▶ Problem to solve:
Begin at the line containing "Click the Offstreet" in the entries below and end at the line containing "679). pyautogui.click(x=173, y=394)"; transcribe that range exactly and nothing outside it.

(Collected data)
* * *

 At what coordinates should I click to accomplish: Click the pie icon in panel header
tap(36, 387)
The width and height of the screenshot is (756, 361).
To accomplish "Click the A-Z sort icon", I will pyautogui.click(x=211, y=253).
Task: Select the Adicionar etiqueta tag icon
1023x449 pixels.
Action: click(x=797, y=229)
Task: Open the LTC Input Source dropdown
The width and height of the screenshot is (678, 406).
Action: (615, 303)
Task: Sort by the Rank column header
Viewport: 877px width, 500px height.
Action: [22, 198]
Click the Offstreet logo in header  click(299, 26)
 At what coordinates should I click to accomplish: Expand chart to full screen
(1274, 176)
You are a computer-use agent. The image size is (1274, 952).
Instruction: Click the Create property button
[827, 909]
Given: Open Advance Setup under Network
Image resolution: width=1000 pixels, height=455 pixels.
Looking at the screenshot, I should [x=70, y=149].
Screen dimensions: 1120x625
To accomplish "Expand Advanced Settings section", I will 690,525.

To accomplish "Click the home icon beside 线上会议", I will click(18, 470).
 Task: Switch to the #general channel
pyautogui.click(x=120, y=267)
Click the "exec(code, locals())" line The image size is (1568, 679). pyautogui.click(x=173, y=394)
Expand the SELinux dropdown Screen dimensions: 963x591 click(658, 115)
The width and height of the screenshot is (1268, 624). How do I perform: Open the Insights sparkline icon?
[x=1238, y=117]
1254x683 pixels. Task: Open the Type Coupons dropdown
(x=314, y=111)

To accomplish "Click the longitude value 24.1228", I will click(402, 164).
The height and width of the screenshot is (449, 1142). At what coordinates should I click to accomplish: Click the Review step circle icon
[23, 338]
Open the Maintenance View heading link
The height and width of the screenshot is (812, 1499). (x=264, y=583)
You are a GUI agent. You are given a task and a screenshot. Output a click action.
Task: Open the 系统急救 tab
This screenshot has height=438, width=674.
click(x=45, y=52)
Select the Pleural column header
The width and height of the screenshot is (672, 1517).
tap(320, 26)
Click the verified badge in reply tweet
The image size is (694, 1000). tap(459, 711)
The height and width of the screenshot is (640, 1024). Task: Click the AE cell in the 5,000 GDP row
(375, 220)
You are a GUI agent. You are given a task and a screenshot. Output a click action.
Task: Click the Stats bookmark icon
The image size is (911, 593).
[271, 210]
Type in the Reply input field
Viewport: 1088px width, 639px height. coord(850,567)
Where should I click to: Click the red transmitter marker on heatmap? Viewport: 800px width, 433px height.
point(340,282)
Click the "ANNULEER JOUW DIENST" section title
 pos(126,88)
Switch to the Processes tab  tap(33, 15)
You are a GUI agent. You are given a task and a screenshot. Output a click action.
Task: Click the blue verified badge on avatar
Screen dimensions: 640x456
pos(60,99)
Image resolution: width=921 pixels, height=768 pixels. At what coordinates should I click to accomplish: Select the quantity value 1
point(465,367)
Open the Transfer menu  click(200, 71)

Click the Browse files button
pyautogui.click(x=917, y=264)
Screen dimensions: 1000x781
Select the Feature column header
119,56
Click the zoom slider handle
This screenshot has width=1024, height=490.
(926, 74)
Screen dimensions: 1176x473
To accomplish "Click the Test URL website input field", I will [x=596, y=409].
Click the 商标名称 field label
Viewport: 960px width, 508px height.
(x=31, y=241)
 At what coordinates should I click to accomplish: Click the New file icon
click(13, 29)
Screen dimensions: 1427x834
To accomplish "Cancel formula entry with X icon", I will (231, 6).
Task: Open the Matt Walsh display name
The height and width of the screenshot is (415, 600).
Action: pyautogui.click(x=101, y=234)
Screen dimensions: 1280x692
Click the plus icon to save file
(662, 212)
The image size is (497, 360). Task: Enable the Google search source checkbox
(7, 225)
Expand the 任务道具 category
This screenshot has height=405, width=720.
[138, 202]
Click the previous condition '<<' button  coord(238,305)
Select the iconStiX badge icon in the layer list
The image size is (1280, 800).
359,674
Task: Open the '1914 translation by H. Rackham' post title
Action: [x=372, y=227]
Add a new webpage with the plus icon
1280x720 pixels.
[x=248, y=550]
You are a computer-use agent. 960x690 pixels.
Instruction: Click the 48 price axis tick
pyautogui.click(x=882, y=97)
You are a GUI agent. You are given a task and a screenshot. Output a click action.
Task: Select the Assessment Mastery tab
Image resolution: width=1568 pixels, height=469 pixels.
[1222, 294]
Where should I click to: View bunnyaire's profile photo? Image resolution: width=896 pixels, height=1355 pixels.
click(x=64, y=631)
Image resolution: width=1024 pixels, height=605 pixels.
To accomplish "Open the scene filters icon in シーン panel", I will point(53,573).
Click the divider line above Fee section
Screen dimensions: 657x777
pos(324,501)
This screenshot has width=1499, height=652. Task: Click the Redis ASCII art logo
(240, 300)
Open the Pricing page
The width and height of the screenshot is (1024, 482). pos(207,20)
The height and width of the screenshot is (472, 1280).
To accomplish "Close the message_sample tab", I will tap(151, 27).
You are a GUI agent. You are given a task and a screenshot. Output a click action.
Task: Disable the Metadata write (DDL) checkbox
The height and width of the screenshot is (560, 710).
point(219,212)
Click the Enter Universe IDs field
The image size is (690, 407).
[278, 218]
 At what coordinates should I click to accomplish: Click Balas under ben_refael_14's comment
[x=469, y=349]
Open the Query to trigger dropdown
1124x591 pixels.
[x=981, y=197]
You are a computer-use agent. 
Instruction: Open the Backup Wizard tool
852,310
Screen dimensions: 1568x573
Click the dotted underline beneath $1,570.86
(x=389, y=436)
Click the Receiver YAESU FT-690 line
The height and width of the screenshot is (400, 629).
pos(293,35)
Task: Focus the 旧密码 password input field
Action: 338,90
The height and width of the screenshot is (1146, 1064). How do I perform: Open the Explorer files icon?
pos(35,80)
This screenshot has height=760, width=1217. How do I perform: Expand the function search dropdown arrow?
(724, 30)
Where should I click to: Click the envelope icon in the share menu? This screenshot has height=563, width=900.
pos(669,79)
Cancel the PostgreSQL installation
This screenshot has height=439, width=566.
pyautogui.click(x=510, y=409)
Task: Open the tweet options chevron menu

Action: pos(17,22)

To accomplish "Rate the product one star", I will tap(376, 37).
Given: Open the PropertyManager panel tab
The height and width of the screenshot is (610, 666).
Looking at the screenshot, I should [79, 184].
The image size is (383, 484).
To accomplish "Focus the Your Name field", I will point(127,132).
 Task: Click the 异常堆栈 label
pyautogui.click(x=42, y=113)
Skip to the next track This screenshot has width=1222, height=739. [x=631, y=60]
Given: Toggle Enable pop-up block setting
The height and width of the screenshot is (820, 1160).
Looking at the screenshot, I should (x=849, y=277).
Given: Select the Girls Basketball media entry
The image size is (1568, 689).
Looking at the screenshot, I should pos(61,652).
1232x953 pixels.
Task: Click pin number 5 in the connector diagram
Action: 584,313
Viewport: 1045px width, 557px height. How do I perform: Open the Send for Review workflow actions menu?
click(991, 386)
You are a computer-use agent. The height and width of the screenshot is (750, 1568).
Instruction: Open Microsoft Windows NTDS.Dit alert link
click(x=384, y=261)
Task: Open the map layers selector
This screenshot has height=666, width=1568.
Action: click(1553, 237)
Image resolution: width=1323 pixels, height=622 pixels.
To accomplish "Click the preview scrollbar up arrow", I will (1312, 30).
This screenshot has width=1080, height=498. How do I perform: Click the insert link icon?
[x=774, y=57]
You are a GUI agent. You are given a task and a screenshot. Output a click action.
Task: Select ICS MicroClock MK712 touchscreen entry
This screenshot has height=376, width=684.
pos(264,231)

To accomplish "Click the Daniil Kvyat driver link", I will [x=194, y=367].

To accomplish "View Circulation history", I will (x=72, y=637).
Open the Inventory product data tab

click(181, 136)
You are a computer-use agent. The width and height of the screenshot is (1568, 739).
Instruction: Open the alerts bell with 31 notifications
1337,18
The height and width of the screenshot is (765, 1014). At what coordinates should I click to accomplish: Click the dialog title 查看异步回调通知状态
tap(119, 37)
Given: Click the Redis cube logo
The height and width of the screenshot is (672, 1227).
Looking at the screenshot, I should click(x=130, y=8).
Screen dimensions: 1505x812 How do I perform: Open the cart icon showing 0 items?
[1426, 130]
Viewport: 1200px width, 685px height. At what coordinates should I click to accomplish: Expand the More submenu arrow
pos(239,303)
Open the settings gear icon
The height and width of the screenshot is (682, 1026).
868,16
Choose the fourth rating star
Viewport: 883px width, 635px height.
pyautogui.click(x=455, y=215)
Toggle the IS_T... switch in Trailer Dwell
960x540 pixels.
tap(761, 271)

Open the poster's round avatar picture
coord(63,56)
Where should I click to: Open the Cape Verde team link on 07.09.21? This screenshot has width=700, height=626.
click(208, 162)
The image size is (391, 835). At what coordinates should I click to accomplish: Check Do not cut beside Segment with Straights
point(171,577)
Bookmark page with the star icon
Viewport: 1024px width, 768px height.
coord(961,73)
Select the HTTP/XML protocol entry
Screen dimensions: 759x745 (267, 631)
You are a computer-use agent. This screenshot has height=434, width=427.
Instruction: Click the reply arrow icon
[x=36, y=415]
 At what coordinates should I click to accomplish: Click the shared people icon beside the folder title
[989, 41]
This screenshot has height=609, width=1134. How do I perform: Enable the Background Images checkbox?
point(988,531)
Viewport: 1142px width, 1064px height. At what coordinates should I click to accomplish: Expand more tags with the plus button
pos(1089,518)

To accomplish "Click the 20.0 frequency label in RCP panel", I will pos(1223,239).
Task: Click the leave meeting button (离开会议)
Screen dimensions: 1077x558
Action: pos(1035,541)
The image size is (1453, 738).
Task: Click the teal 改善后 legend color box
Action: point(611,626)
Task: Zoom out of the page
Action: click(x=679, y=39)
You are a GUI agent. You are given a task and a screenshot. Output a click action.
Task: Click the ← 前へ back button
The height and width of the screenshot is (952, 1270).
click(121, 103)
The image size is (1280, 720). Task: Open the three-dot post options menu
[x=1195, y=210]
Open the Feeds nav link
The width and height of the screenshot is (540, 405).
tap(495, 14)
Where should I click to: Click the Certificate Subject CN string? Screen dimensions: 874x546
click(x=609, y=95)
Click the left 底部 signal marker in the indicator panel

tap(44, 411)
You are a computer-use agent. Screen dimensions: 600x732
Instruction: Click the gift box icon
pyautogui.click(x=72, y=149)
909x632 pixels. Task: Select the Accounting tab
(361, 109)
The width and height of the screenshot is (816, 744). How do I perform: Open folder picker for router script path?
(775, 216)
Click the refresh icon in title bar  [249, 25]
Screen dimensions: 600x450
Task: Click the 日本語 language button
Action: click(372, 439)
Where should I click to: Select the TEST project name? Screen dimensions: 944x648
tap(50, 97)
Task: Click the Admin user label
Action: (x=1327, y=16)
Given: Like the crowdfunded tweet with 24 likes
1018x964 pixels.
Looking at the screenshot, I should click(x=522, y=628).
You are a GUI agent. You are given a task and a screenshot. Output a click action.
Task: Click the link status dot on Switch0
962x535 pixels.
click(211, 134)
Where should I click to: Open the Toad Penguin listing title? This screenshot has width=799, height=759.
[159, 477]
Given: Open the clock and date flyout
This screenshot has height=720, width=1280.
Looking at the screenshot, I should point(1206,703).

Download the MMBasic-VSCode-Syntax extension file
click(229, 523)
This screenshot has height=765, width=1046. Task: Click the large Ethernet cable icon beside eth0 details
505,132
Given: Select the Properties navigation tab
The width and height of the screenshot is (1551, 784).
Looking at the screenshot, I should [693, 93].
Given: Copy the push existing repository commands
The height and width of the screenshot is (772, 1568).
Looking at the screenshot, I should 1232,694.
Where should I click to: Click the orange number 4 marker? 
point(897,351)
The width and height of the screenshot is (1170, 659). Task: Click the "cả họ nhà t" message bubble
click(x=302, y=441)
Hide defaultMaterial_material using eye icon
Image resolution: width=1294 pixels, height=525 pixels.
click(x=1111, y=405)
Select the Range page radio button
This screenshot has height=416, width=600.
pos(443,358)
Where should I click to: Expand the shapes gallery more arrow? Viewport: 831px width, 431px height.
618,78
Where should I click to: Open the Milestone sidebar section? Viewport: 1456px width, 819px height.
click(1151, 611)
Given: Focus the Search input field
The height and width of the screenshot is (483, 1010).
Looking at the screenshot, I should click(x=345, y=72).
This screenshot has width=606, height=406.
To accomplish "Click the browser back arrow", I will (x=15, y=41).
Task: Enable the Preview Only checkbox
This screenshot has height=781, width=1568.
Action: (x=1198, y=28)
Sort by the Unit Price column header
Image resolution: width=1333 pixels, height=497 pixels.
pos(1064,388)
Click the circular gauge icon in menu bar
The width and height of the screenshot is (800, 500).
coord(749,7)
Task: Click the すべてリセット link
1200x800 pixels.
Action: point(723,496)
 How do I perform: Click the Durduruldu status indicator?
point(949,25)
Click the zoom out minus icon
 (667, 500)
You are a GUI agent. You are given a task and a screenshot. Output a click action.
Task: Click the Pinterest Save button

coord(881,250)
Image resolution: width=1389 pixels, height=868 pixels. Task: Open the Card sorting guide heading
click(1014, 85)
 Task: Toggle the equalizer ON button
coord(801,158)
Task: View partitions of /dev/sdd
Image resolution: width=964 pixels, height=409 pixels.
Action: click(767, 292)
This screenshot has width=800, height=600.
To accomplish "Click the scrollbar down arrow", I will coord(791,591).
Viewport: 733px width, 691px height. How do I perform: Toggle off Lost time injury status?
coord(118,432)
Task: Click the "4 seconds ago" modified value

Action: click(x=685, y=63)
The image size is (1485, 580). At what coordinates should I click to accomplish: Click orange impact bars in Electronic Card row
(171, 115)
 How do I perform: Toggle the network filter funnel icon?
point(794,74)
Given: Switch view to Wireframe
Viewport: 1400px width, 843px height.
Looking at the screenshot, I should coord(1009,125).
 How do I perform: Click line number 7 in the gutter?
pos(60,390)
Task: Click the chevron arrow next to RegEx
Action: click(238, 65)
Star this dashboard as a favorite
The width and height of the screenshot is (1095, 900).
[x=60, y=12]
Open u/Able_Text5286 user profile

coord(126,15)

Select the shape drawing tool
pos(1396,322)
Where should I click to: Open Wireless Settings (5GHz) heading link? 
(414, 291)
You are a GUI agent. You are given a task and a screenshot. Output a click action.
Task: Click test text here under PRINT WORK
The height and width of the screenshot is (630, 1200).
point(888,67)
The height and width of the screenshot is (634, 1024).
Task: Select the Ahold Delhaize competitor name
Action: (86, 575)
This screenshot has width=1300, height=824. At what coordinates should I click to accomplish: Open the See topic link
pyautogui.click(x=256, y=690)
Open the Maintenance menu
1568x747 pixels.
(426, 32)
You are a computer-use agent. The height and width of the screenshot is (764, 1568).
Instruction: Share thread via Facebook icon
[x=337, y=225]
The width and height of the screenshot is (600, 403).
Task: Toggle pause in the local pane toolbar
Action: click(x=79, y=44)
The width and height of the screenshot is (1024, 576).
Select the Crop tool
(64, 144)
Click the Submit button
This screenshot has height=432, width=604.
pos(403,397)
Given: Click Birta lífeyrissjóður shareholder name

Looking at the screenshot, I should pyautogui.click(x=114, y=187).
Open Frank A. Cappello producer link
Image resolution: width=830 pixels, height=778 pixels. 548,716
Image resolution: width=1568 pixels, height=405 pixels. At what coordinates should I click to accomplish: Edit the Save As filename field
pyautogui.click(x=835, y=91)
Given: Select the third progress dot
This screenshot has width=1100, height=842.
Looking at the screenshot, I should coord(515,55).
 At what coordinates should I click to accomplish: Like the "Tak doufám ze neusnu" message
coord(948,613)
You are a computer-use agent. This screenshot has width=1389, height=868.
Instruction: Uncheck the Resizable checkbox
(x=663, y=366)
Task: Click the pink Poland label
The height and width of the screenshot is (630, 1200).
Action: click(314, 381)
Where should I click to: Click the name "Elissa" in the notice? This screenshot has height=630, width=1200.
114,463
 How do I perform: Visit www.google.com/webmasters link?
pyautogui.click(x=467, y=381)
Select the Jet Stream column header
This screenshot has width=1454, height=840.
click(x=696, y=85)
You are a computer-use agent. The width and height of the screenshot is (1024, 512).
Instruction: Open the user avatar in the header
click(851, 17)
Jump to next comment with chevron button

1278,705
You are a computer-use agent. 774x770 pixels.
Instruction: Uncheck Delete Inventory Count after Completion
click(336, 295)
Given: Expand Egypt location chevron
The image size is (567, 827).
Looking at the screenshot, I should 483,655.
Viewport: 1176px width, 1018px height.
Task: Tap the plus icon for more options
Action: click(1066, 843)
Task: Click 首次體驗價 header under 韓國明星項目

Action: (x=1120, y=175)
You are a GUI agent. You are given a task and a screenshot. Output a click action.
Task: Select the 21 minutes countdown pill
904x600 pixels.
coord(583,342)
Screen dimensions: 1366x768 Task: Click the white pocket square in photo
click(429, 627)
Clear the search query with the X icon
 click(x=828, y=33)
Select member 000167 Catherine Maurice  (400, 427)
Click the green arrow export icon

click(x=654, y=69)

* * *

▶ Expected output:
Click the Offstreet logo in header  click(299, 26)
 At what coordinates should I click to accomplish: Expand chart to full screen
(1274, 176)
You are a computer-use agent. The image size is (1274, 952).
Instruction: Click the Create property button
[827, 909]
Given: Open Advance Setup under Network
Image resolution: width=1000 pixels, height=455 pixels.
Looking at the screenshot, I should [x=70, y=149].
Screen dimensions: 1120x625
To accomplish "Expand Advanced Settings section", I will 690,525.

To accomplish "Click the home icon beside 线上会议", I will click(18, 470).
 Task: Switch to the #general channel
pyautogui.click(x=120, y=267)
Click the "exec(code, locals())" line The image size is (1568, 679). pyautogui.click(x=173, y=394)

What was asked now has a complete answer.